Pickles - A small amount of homemade pickles may be served each day to aid digestion.   Traditionally, fermented pickles are made with a variety of root, round, ground and leafy green vegetables and are prepared in sea salt, rice or wheat bran, shoyu soy sauce, miso or umeboshi plums. Spices, sugar and vinegary pickles should be avoided.

Beverages - Spring or well water that is clear and pure is used for drinking, cooking, and preparing teas and other beverages. Bancha twig tea is commonly served at meals, though any other traditional tea that does not have an aromatic fragrance or stimulating effect, and is not artificially processed, may also be served. Roasted grain teas and grain coffees are also frequently enjoyed.
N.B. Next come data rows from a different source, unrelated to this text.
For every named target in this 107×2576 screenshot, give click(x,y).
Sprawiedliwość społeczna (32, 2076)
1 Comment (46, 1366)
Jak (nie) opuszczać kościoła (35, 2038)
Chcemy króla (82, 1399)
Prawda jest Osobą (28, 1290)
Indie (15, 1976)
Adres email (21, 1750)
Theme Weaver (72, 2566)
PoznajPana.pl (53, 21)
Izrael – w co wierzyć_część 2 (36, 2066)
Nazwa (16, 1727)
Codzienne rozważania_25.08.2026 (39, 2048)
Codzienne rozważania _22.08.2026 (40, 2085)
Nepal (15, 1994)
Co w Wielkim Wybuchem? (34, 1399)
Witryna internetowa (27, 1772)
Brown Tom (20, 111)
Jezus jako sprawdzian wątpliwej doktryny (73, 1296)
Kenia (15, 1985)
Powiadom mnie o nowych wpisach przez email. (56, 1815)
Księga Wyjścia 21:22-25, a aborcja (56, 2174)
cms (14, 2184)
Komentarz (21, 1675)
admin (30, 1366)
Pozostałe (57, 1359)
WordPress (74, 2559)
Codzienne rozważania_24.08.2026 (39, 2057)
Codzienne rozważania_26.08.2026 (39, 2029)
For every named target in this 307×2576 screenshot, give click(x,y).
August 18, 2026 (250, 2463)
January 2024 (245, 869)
For those in good health, a variety of supplemental foods may also be enjoyed. For those who are ill or lacking vitality, some of these foods may need to be avoided or reduced depending upon the individual condition.   Supplemental foods include:

Animal Food - A small amount of fish of seafood may be served once or twice a week if desired.   White-meat fish contains less fat than the red- or blue-skinned varieties, and deep ocean fish contain fewer pollutants than freshwater varieties. Other animal food, including meat, poultry, eggs and dairy products are generally avoided.

Seeds and Nuts - Roasted seeds and nuts, lightly seasoned with sea salt or shoyu soy sauce, may be served occasionally. Nut butters, which are oilier, may be used very sparingly.
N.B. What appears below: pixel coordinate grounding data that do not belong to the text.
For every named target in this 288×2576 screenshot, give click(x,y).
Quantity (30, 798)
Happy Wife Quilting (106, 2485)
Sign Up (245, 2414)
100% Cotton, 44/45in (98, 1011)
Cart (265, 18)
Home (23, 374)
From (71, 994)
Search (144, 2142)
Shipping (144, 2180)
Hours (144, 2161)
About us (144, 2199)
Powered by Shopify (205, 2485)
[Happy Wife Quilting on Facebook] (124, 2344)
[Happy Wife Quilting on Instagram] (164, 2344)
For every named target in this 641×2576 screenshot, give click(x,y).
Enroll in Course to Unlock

Fruit - Fruit may be served a few times a week, preferably cooked or naturally dried, as a dessert or snack, provided the fruit grows in the local climate zone. Fresh fruit may also be served in moderate volume during its growing season. Fruit juice is generally too concentrated for regular use, although occasional consumption in very hot weather is recommended.   Tropical fruits should be avoided unless you live in the area where they grow.

Desserts - Desserts may be served several times a week and may include cookies, puddings, cakes, and other dishes prepared with naturally sweet ingredients or natural sweeteners.  Rice syrup, barley malt, amasake, and apple juice are the best sweeteners. Honey, molasses, corn syrup, carob, fructose and all types of refined sugars and artificial sweeteners should be avoided. Maple syrup may be used in recipes sparingly.

Provided the proportion of food in each of the four main categories is generally correct and each mouthful of food is chewed thoroughly, you may eat as much as you like, two or three times a day.   It is best to eat only when hungry and leave the table feeling satisfied but not full. Similarly, drink only when thirsty and do not consume unnecessary second and third refills.  For better digestion, it is good practice not to serve food or snacks within three hours of bedtime, because this puts extra strain on the intestines and kidneys.

During each meal, a moment should be taken to express gratitude to God, nature or the universe for the gifts of the earth and to reflect on the use to which the food is put. This may take the form of grace, a moment of silence, chanting, or whatever feels appropriate and comfortable.